WHAT YOU ARE ASKED TO DO - Can you lay out every line of the material below as a Markdown table with the columns Row and Line, leaving out any blank lines?

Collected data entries
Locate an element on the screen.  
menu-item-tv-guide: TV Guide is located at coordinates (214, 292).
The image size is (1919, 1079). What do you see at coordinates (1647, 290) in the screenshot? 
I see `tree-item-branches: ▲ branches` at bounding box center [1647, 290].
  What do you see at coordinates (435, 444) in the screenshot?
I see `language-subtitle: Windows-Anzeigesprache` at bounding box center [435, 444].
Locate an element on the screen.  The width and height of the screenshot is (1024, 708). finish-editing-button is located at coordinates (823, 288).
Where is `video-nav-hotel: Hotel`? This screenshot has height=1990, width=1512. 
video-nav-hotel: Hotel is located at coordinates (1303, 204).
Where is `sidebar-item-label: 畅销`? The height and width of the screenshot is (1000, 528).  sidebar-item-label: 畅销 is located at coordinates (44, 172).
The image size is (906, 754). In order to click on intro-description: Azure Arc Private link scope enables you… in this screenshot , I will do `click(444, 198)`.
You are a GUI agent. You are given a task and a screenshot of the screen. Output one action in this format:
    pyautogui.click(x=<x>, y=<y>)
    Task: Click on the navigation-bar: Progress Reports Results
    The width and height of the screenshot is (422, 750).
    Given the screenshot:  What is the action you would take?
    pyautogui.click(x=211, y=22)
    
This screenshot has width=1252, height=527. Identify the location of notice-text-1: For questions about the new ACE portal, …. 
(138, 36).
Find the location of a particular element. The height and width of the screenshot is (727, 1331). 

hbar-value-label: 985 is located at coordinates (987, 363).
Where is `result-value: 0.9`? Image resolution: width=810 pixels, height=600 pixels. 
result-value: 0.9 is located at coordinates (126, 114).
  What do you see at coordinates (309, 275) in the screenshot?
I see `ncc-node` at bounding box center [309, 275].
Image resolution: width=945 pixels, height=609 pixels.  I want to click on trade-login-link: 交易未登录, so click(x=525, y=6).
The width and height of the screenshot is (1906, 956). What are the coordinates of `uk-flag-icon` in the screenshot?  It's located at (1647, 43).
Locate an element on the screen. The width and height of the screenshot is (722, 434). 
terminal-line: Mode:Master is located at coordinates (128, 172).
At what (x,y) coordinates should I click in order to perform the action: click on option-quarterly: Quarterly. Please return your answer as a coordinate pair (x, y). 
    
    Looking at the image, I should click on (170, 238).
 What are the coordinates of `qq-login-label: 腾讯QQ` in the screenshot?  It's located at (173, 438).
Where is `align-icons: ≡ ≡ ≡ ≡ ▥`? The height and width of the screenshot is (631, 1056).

SOLUTION FOR THIS TASK -
| Row | Line |
|---|---|
| 1 | Locate an element on the screen.   |
| 2 | menu-item-tv-guide: TV Guide is located at coordinates (214, 292). |
| 3 | The image size is (1919, 1079). What do you see at coordinates (1647, 290) in the screenshot?  |
| 4 | I see `tree-item-branches: ▲ branches` at bounding box center [1647, 290]. |
| 5 |   What do you see at coordinates (435, 444) in the screenshot? |
| 6 | I see `language-subtitle: Windows-Anzeigesprache` at bounding box center [435, 444]. |
| 7 | Locate an element on the screen.  The width and height of the screenshot is (1024, 708). finish-editing-button is located at coordinates (823, 288). |
| 8 | Where is `video-nav-hotel: Hotel`? This screenshot has height=1990, width=1512.  |
| 9 | video-nav-hotel: Hotel is located at coordinates (1303, 204). |
| 10 | Where is `sidebar-item-label: 畅销`? The height and width of the screenshot is (1000, 528).  sidebar-item-label: 畅销 is located at coordinates (44, 172). |
| 11 | The image size is (906, 754). In order to click on intro-description: Azure Arc Private link scope enables you… in this screenshot , I will do `click(444, 198)`. |
| 12 | You are a GUI agent. You are given a task and a screenshot of the screen. Output one action in this format: |
| 13 |     pyautogui.click(x=<x>, y=<y>) |
| 14 |     Task: Click on the navigation-bar: Progress Reports Results |
| 15 |     The width and height of the screenshot is (422, 750). |
| 16 |     Given the screenshot:  What is the action you would take? |
| 17 |     pyautogui.click(x=211, y=22) |
| 18 | This screenshot has width=1252, height=527. Identify the location of notice-text-1: For questions about the new ACE portal, ….  |
| 19 | (138, 36). |
| 20 | Find the location of a particular element. The height and width of the screenshot is (727, 1331).  |
| 21 | hbar-value-label: 985 is located at coordinates (987, 363). |
| 22 | Where is `result-value: 0.9`? Image resolution: width=810 pixels, height=600 pixels.  |
| 23 | result-value: 0.9 is located at coordinates (126, 114). |
| 24 |   What do you see at coordinates (309, 275) in the screenshot? |
| 25 | I see `ncc-node` at bounding box center [309, 275]. |
| 26 | Image resolution: width=945 pixels, height=609 pixels.  I want to click on trade-login-link: 交易未登录, so click(x=525, y=6). |
| 27 | The width and height of the screenshot is (1906, 956). What are the coordinates of `uk-flag-icon` in the screenshot?  It's located at (1647, 43). |
| 28 | Locate an element on the screen. The width and height of the screenshot is (722, 434).  |
| 29 | terminal-line: Mode:Master is located at coordinates (128, 172). |
| 30 | At what (x,y) coordinates should I click in order to perform the action: click on option-quarterly: Quarterly. Please return your answer as a coordinate pair (x, y).  |
| 31 |     Looking at the image, I should click on (170, 238). |
| 32 |  What are the coordinates of `qq-login-label: 腾讯QQ` in the screenshot?  It's located at (173, 438). |
| 33 | Where is `align-icons: ≡ ≡ ≡ ≡ ▥`? The height and width of the screenshot is (631, 1056). |